## PAGE EXCERPT
Yangtze River cruise (长江旅游) is a river cruise on the Yangtze, the longest river in China and in Asia. It has historically been called the Three Gorges cruise (长江三峡旅游) because of the cruise in the Three Gorges, the most exciting part of the river.

==History==
The Three Gorges cruise has been known for a long time. Li Bai, one of the most important poets of the Tang dynasty wrote about his cruise in the famous poem (早發白帝城) in 759 AD: "Leaving the White Imperial Castle in the morning, Reaching Jingzhou was a quick day trip; Hearing monkeys on both banks, our light boat sped through the mountains".

==Modern-day cruise==
Several shipping companies, located in Chongqing operate the Yangtze River cruises with large pleasure boats. They are Victoria Cruises, President Cruises, New Century Cruises, Yangtze Gold Cruises, Yangtze River Cruise, etc.

The itinerary of a typical 4-day, 3-night trip will be like:
- Starting at Chaotianmen Port (朝天門埠頭) in Chongqing in the evening (Water flows raidly here)
- Off the ship at Fengdu (豊都) to visit the Fengdu Ghost City
- Passing by the Shibaozhai tower
- Off the ship at Fengjie to take a short trip to the renowned Baidicheng Castle (Already still water here, because of the Three Gorges Dam)

## DIRECTIONS
**a.** Answer these questions using the Yangtze River cruise text:
(i) In what year did Li Bai write his poem about the cruise?
(ii) In which city are the shipping companies that run the cruises located?
(iii) At which port does a typical 4-day, 3-night trip start?
**b.** List every shipping company named in the Yangtze River cruise text.
**c.** Copy word for word everything in the Yangtze River cruise text from "The itinerary of" down to "Three Gorges Dam)".

Collected data

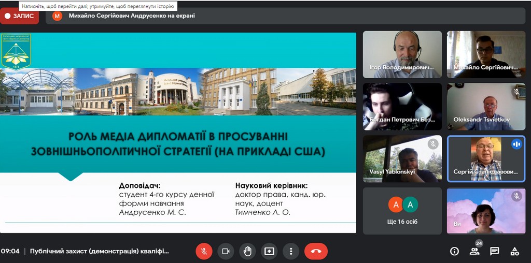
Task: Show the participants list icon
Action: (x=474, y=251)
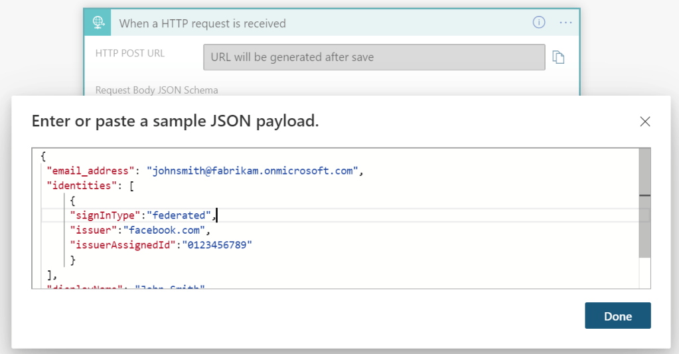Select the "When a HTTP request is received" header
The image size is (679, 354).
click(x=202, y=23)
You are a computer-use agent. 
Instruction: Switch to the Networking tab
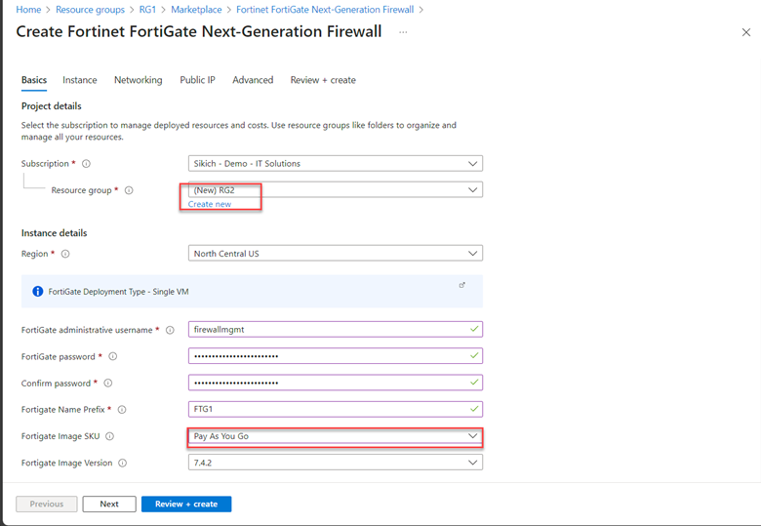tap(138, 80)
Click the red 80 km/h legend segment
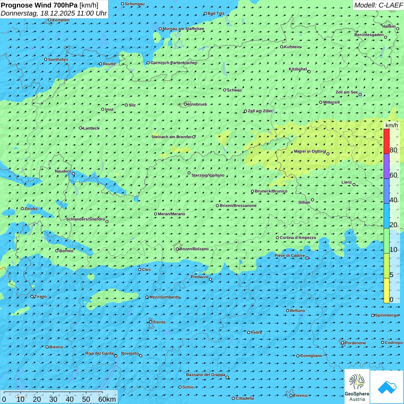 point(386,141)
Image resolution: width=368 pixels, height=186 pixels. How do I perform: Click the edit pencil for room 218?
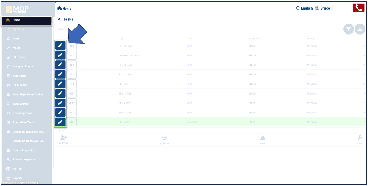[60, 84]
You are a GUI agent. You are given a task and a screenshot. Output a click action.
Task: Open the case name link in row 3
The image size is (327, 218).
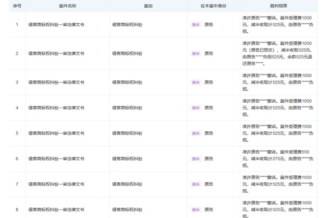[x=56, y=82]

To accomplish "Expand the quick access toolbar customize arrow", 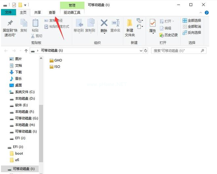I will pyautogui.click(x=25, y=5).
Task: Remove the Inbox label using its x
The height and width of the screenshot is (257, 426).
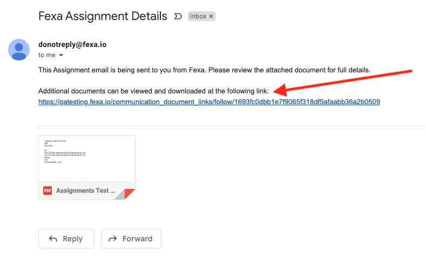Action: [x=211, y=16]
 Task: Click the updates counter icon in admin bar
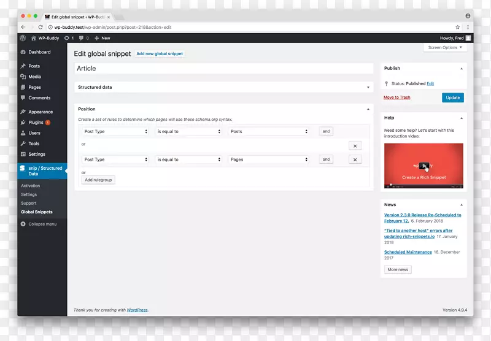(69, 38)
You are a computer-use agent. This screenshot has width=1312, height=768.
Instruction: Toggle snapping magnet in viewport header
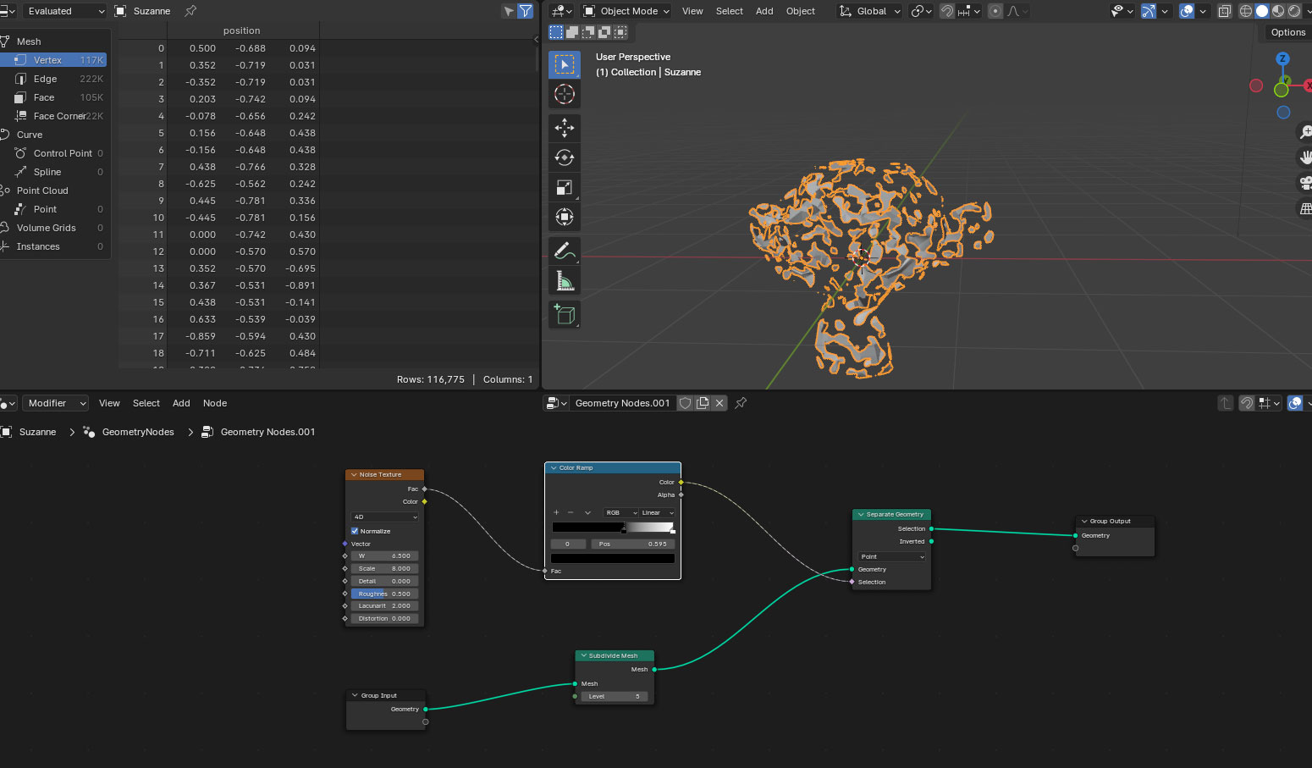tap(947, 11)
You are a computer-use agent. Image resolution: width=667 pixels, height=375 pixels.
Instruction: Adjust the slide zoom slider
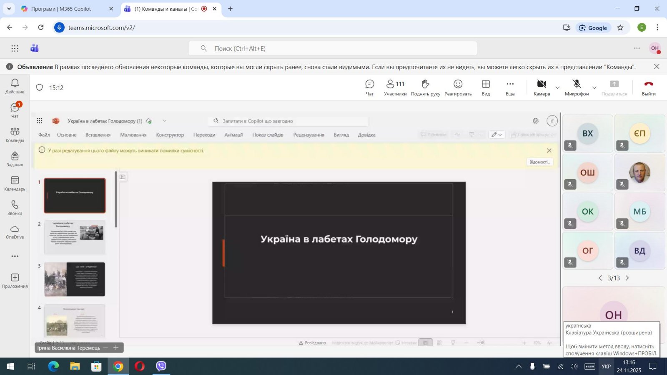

## SOLVED PROBLEMS
**a.**
(i) 759 AD
(ii) Chongqing
(iii) Chaotianmen Port (朝天門埠頭) in Chongqing

**b.**
Victoria Cruises
President Cruises
New Century Cruises
Yangtze Gold Cruises
Yangtze River Cruise

**c.**
The itinerary of a typical 4-day, 3-night trip will be like:
- Starting at Chaotianmen Port (朝天門埠頭) in Chongqing in the evening (Water flows raidly here)
- Off the ship at Fengdu (豊都) to visit the Fengdu Ghost City
- Passing by the Shibaozhai tower
- Off the ship at Fengjie to take a short trip to the renowned Baidicheng Castle (Already still water here, because of the Three Gorges Dam)